Posts Tagged ‘Daniel Smith’

Daniel Smith Primatek Oil Paints Review – Part 2

May 31, 2014

Here is a somewhat better pic of the cool colors of the paint swatches (from left: ultramarine, turquoise, amazonite, malachite) from the last post:

Daniel Smith Primatek

Daniel Smith Primatek

Still having trouble photographing that amazonite – it’s really quite saturated out of the tube, but you’d never know it from looking at this.

The paints themselves: overall they were fine to use. Upon first opening, some of them (especially the malachite) gave off a distinctly rancid oil aroma, even though they were bought directly from Daniel Smith. Not a big deal, of course, though the smell of linseed oil is normally one of the (many) pleasures of working with oil paint.

The paints are very smooth, which personally I don’t particularly like; part of the joy of working with natural pigments is the sometimes grainier texture, which seems completely absent from these paints. I personally would like to feel the “naturalness” of these natural pigments under the brush; of course, other painters might disagree (in fact, I know at least one personally who does disagree). For me, missing out on that is missing part of the point of using natural pigments in the first place.

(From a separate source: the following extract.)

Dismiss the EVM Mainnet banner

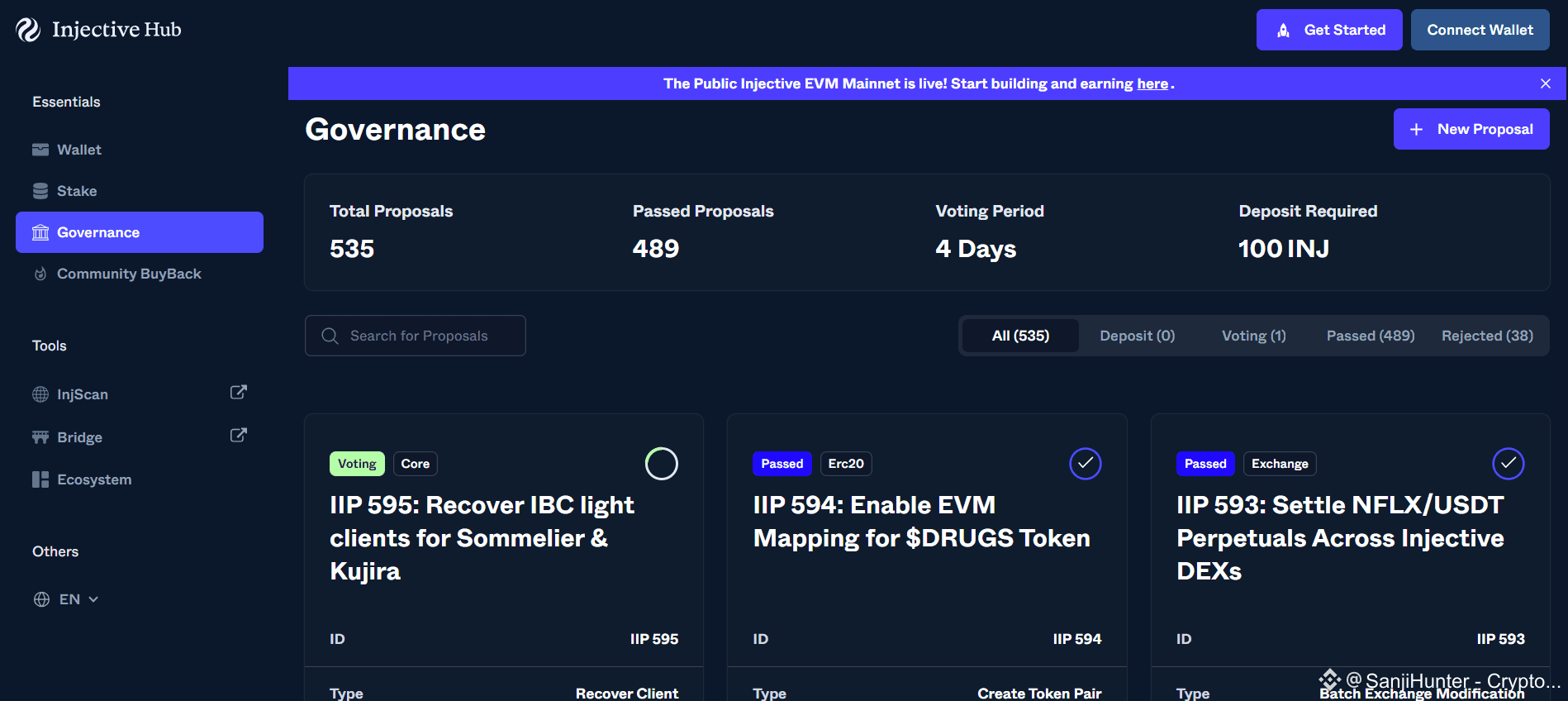1545,83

The vehicle for these paints is alkali-refined linseed oil (alkali-refined means it’s chemically processed), with the exception of the two blues (Turquoise and Lapis), which use alkali-refined safflower oil instead. Again, the choice of binders seems to me to miss the point of the paints: if you’re making a big deal out of using natural pigments, wouldn’t you want to use a natural oil to go along with them? (It’s not nearly as bad as wasting natural pigments in a thoroughly synthetic medium like acrylic, of course, but still.) Maybe it’s just me, as an enthusiast of natural art materials: but having these paints in a natural, raw, cold-pressed linseed oil, along with some greater variation in pigment particle size, would make these paints much more exciting.

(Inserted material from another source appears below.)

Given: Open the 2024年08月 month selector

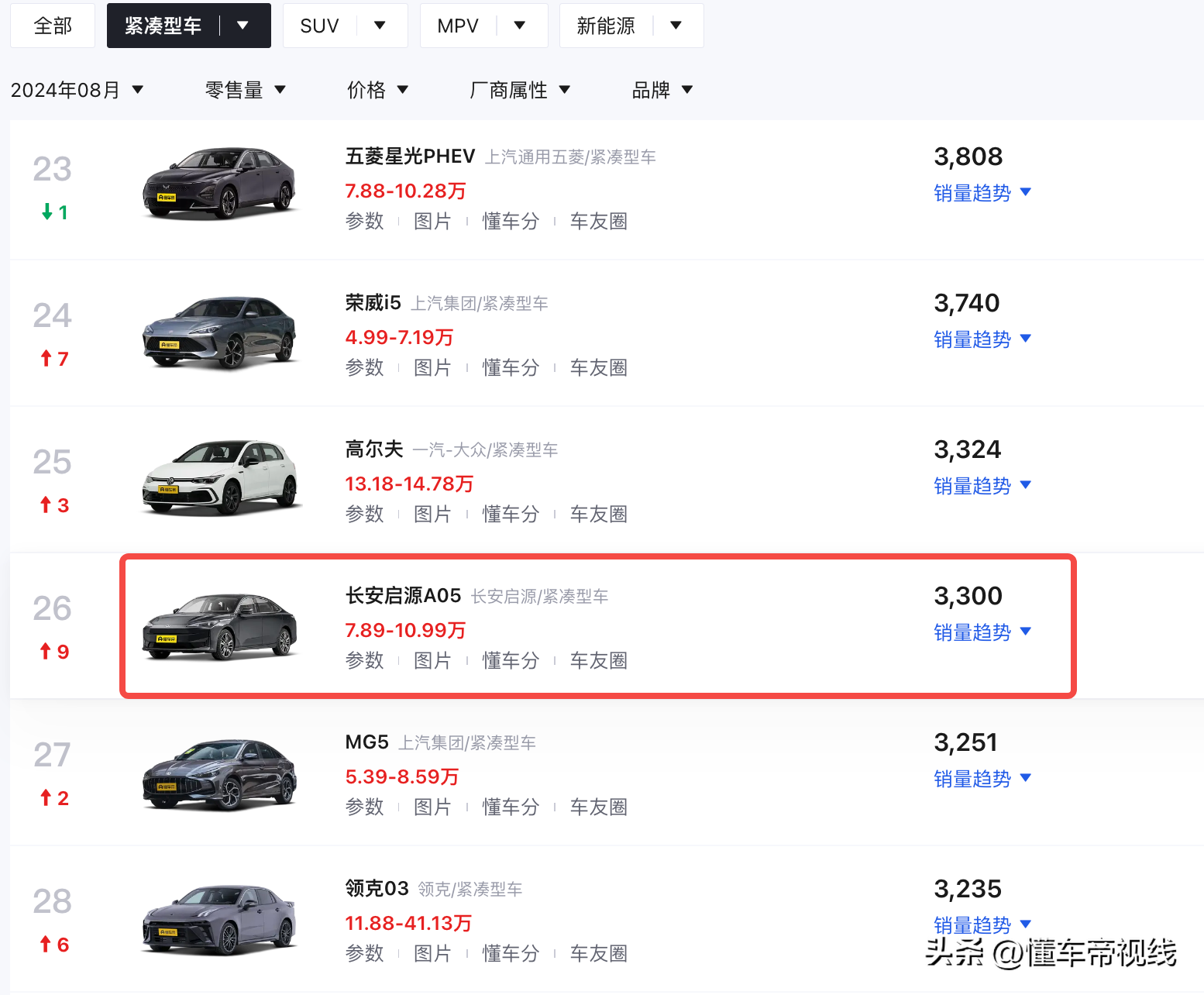Looking at the screenshot, I should tap(77, 90).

Lightfastness: For some reason, the only one of these paints that has lightfastness information listed on the Daniel Smith website is the Malachite Genuine, which is listed as having “Lightfastness Rating: I.” Others of these pigments are available in watercolors and do have lightfastness ratings listed: Rhodonite Genuine, Purpurite Genuine, Lapis Lazuli Genuine, Sleeping Beauty Turquoise Genuine, Amazonite Genuine, and Malachite Genuine are all listed as “ASTM Lightfastness Rating: Excellent” in watercolor. However, there have been some lightfastness problems noted by various artists who have done their own tests. Note the changes in the Rhodonite, for instance, here by on WetCanvas. Again note the Rhodonite here on Jane Blundell’s blog, and also the Sleeping Beauty Turquoise. These two posts seem to indicate there may be some question about those lightfastness ratings provided by Daniel Smith. (At the same time, I’ll note a general consensus that many pigments have greater lightfastness in oil than in watercolor, possibly mostly because of the thicker paint layers used).

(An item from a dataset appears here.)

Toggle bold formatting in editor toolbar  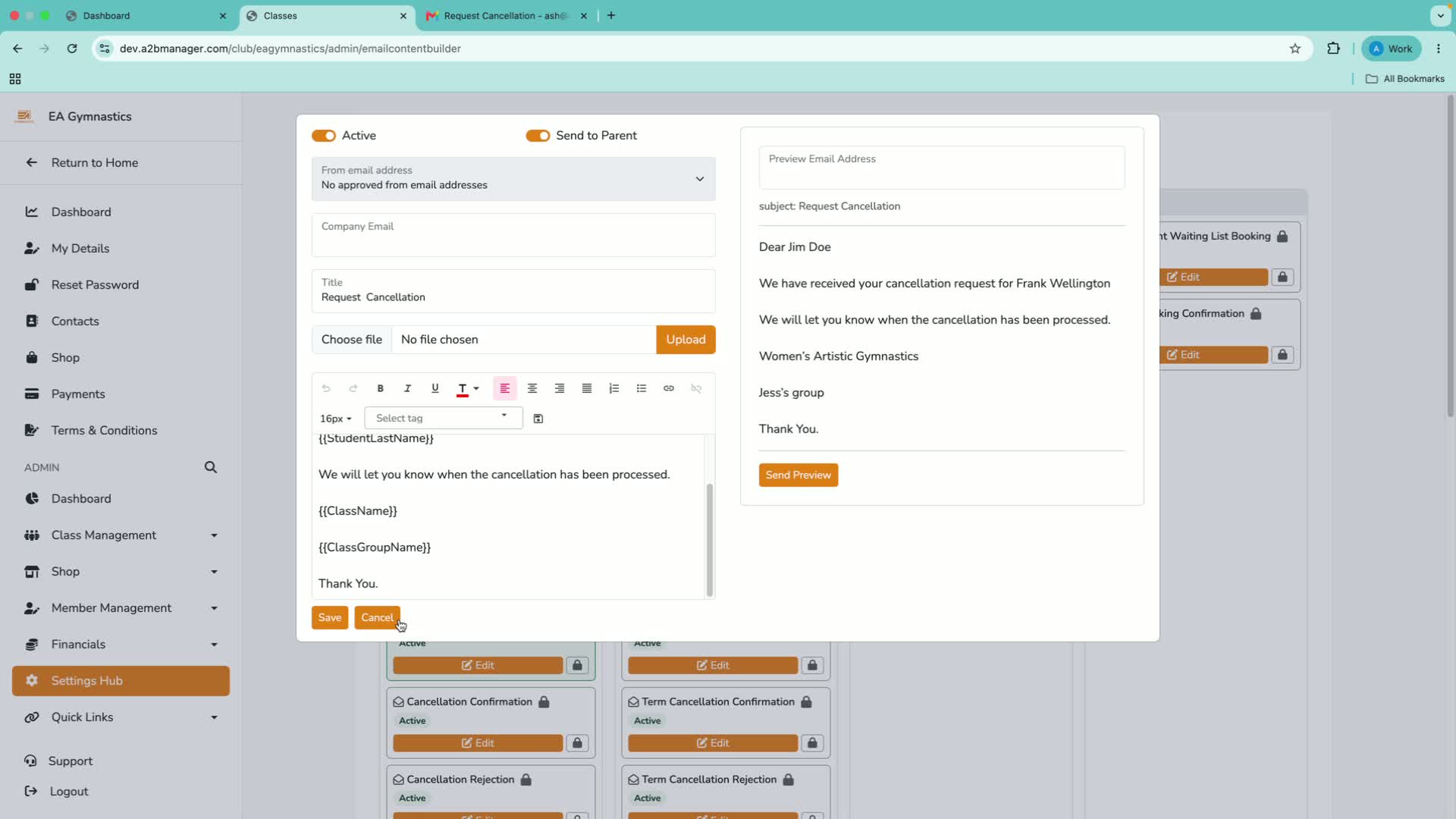[380, 388]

Here are two test paintings done with the Daniel Smith Primatek paints. This first one is a sketch of some of the blue irises blooming in the backyard (the same irises from which I get the green ink). The background was done with some paints from Da Vinci and Rublev; the flower and plant parts were done with the Primateks, with some help from Rublev’s Blue Ridge Yellow Ochre and Lemon Ochre.

Irises Still Life © Bispo

Irises Still Life © Bispo

I was expecting to be able to use the Purpurite for the flowers, but that color loses too much saturation in tints. As I mentioned earlier, I was able to get better violet tints with a mix of the Rhodonite and the Lapis. (I still had to steer the tints more toward the magenta, since the Rhodonite is so much stronger than the Lapis.) The Purpurite was fine for the darker violets. Amazonite, Malachite and a bit of Turquoise did a fine job for the green plant parts, and in fact were more saturated than I needed – except for the brighter chartreuse bits, which were helped along with some of that lemon ochre.

Here is another test, a portrait of my wife Joy. For this one I used the Primatek Sedona, Pipestone, Rhodonite and Turquoise; Rublev supplied the yellow ochre, black and white.

Joy Naomi © Bispo 2014

Joy Naomi © Bispo 2014

I went a bit mad with color on this one; it’s actually quite scandalous for me, who usually uses just earth colors (and maybe a touch of madder) for skin tones. A bit of a color theory experiment, really, that was only partially sucessful. Early in the painting I got the urge to use some of the Turquoise for the flesh tones, and it worked very well for that. The Rhodonite worked fine as well, mixing nice oranges with the yellow ochre, and rose tints with white. You can see how rich the color is in the shirt; if it were just a touch redder in hue I’d probably use this paint regularly.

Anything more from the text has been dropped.